The multilateral agency said that though recovery is underway in developing Asia, growth projection is revised down slightly from 7.3 per cent in April to 7.2 per cent for 2021 following renewed virus outbreaks in some economies.

Also read: To touch $ 5 trillion economy, India needs to focus on boosting tourism

In South Asia, new waves of infections prompt a lower growth forecast of 8.9 per cent for 2021, followed by growth at 7.0 per cent in 2022, ADB said.

Experts said that India must keep its focus on averting a third wave of the pandemic. “The pace of vaccination is very critical. Growth would depend on how well we handle the Covid 19 situation,” DK Srivastava, chief policy adviser, EY India told India Narrative.

Meanwhile, the World Bank earlier in a blog said that as the global economic growth is likely to expand by 5.6 per cent this year, several countries have started looking at an alternative supply chain network in the post Covid phase.

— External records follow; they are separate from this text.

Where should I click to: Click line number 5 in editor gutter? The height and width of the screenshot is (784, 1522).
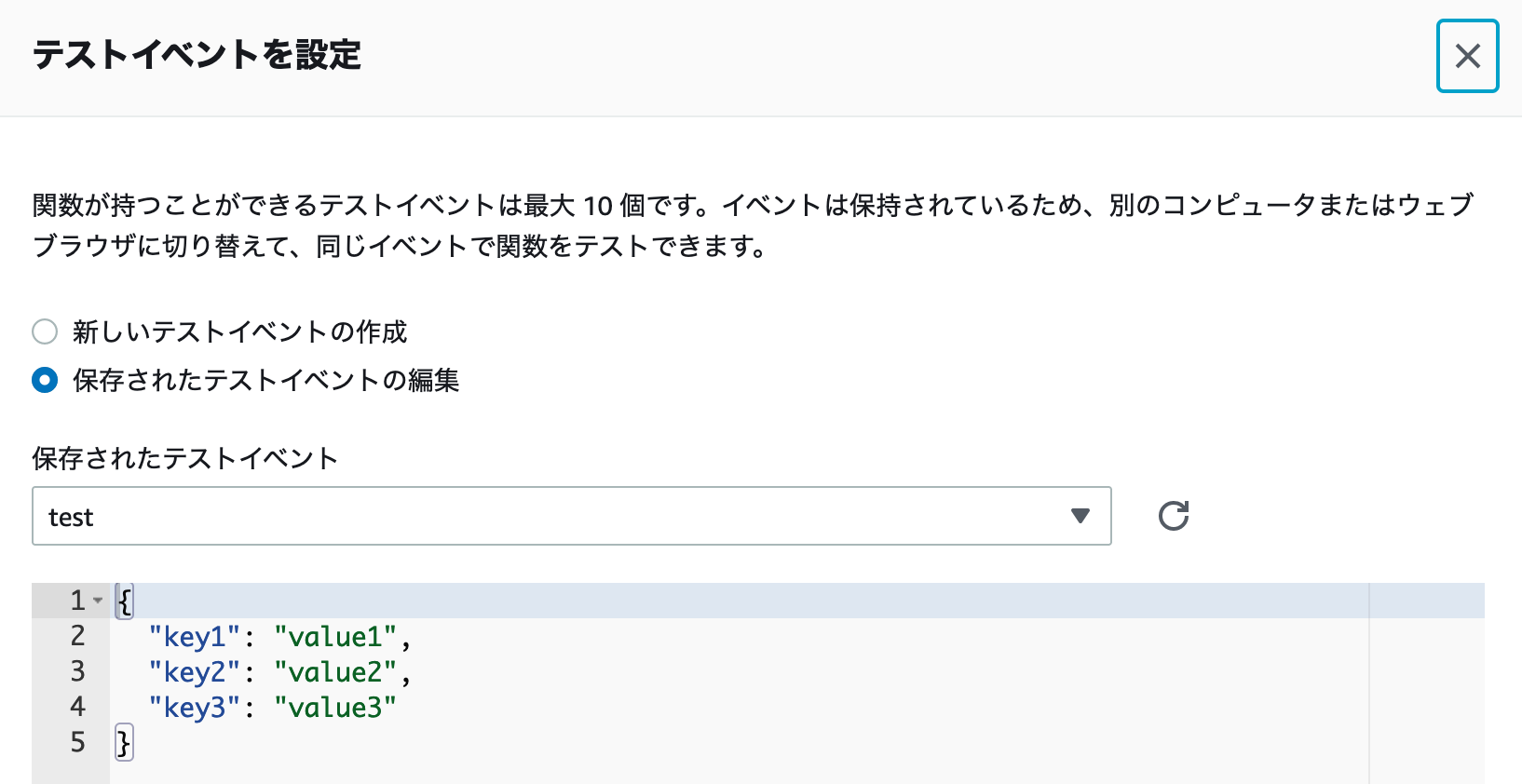77,742
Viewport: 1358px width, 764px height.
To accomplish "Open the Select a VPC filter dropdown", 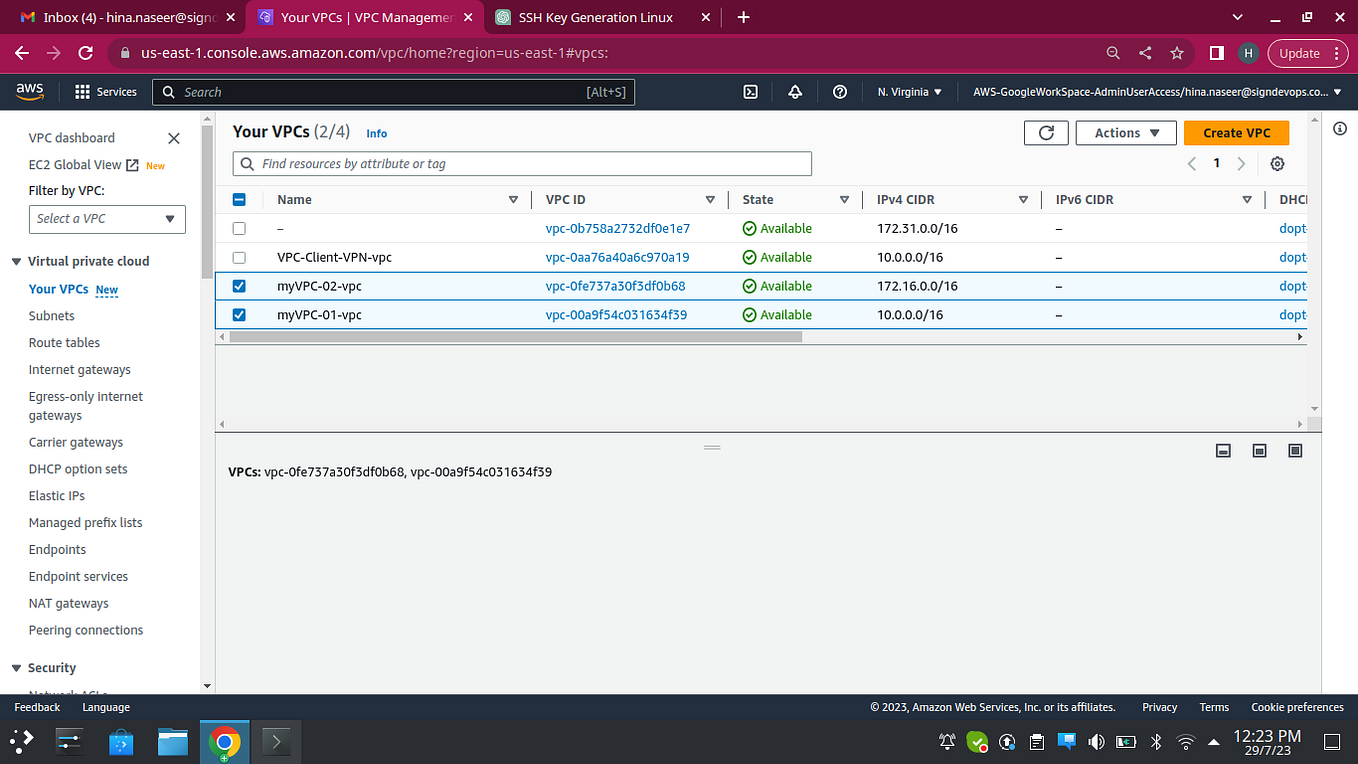I will point(107,219).
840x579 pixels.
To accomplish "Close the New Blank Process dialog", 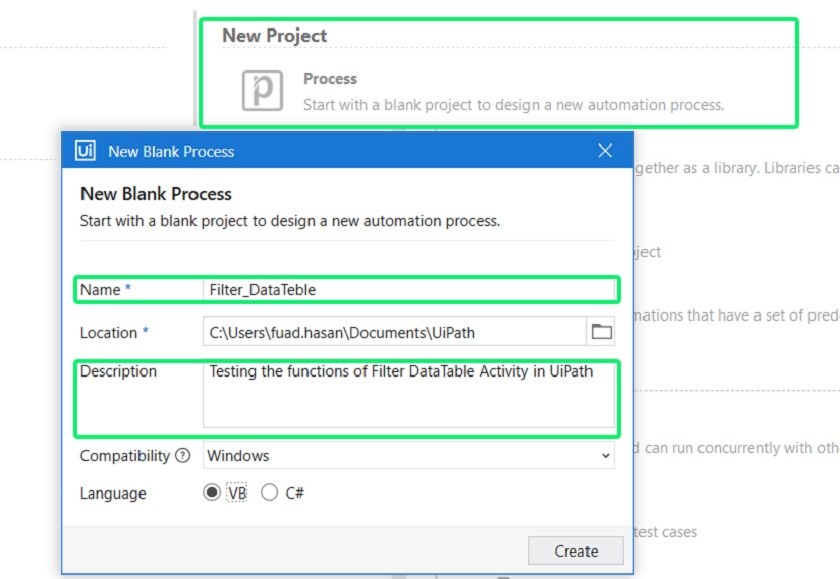I will click(605, 150).
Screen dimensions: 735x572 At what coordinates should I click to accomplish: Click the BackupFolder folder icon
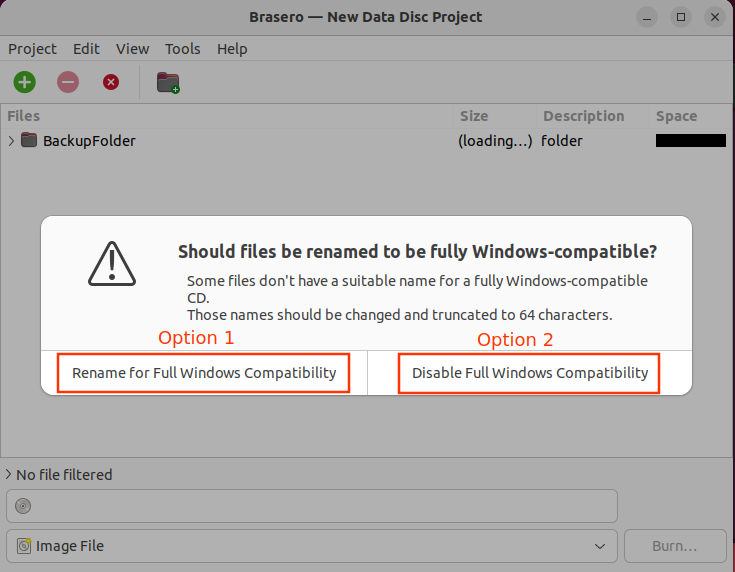pos(29,140)
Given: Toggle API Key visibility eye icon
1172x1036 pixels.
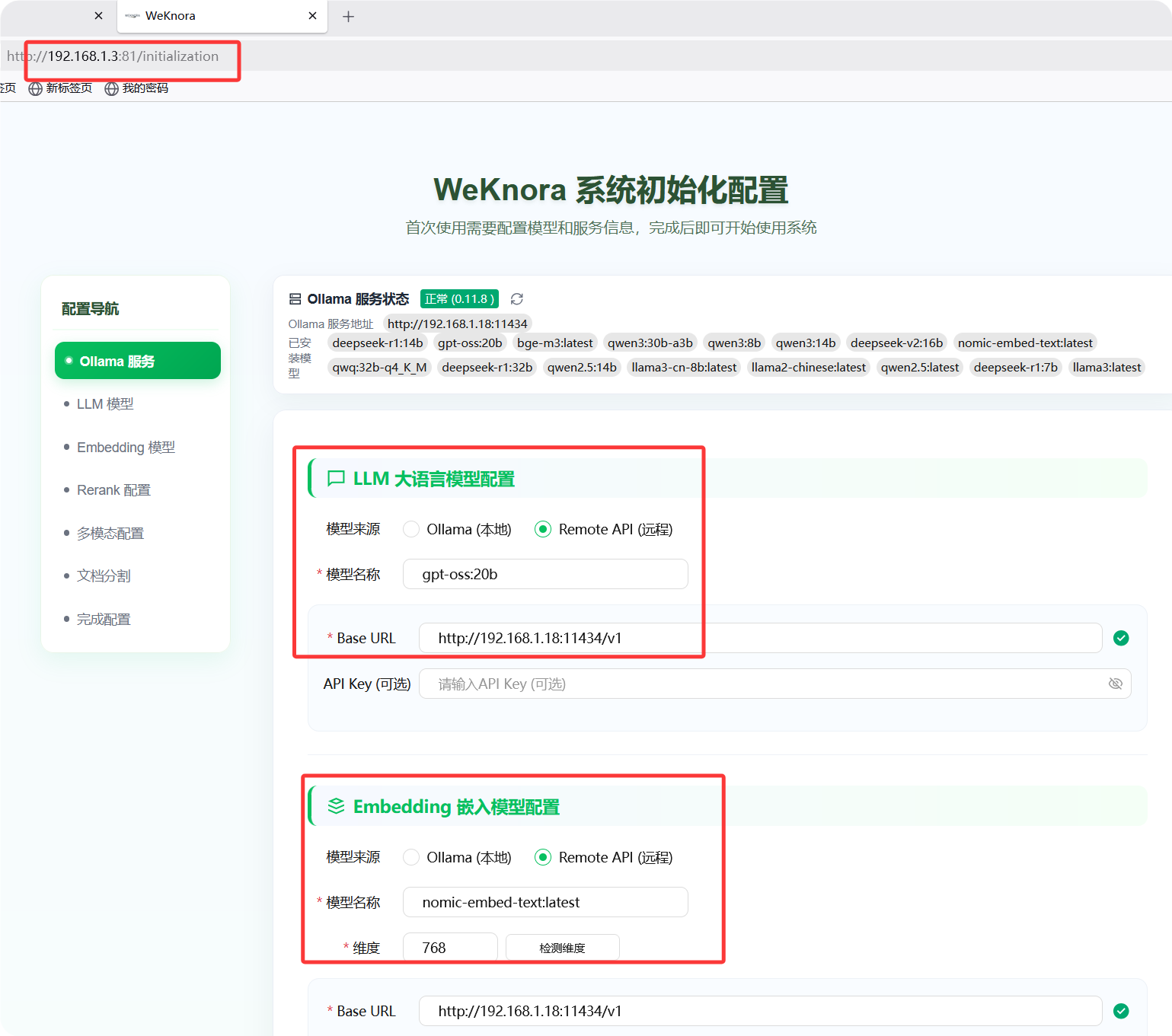Looking at the screenshot, I should pyautogui.click(x=1115, y=684).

Also read: India's forex kitty rises to $611 bn despite Covid blues

It also said that growth in advanced economies is expected to reach 5.4 per cent—the highest rate in nearly 50 years—driven by rapid vaccination and unprecedented fiscal and monetary policy support since the beginning of the pandemic.

The global economic revival is expected to push the economies of several countries including India.


Finance Minister Nirmala Sitharaman has also announced a massive Rs 6.29 lakh crore stimulus package with the aim to revive the economy and help the country fight against the deadly pandemic.

“This year is likely to mark the strongest post-recession rebound in 80 years,” the World Bank blog said. However, it added that the poorest countries will continue to suffer and recovery may take longer for them.